Invité dans l'émission de Pascal Praud, Paul Amar, ancien présentateur du Journal de 20 heures sur France 2, n'a pas mâché ses mots. Il a décrit comment Delphine Ernotte, alors proche de François Hollande, aurait été imposée au poste de présidente-directrice générale malgré une prestation jugée catastrophique lors de son audition devant le CSA, prédécesseur de l'Arcom. Selon lui, le vote initial n'était pas en sa faveur, mais a été renversé à la dernière minute par des manoeuvres opaques.
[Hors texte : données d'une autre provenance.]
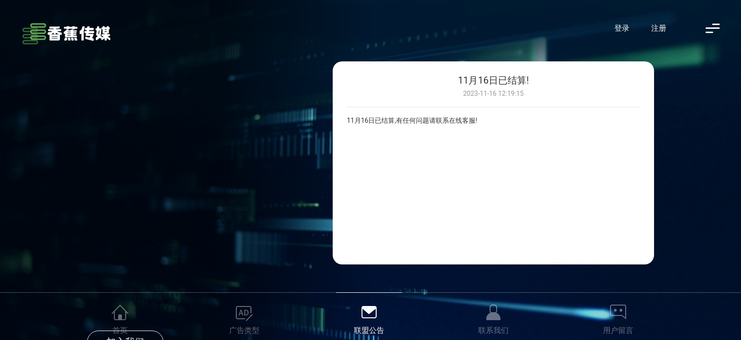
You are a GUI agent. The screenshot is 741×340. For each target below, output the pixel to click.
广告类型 (244, 330)
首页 (120, 330)
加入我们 (125, 172)
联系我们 (493, 330)
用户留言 (618, 330)
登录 (621, 28)
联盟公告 (369, 330)
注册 (658, 28)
Une audition désastreuse et un enregistrement volatilisé

Paul Amar a insisté sur la médiocrité de l'intervention d'Ernotte devant les sages du CSA. "Elle est arrivée avec une telle arrogance", aurait-il lancé, évoquant une candidate qui a échoué lamentablement à défendre son projet. Pire encore, après une plainte déposée par des concurrents déçus du processus électoral, l'enregistrement vidéo de cette audition a tout simplement disparu des archives !

Cette révélation, faite avec prudence par le journaliste - "Je ne dirais rien ce soir, sinon il faudra m'apporter des oranges", une allusion à la prison et le traitement qu'on réserve aux lanceurs d'alertes en France-, soulève des questions sur la transparence du processus de nomination au sommet de l'audiovisuel public.

Rappelons que Delphine Ernotte a été nommée en août 2015 pour un mandat de cinq ans, renouvelé en 2020 et récemment prolongé jusqu'en 2030. Cette élection par le CSA repose sur un vote des membres du conseil, mais Paul Amar pointe du doigt des pressions politiques venues de l'Elysée sous Hollande. Ces accusations interviennent dans un climat tendu pour France Télévisions, miné par des enquêtes judiciaires sur des abus de biens sociaux impliquant la patronne, comme les frais d'hôtels de luxe, et une poursuite judiciaire en cours.

De plus, des tensions internes éclatent : une motion de défiance a été adoptée à 93% contre elle par les salariés de France 3 IDF, dénonçant une gestion autoritaire et des coupes budgétaires drastiques.

Les déclarations de Paul Amar ont immédiatement enflammé les réseaux sociaux, avec des milliers de partages et des appels à une enquête indépendante. Mémona Hintermannn, présente dans l'émission, a corroboré certains points sans entrer dans les détails sensibles. Du côté de France Télévisions, aucun commentaire officiel pour l'instant, alors que l'entreprise fait face à un déficit budgétaire record et à des critiques récurrentes sur son indépendance éditoriale.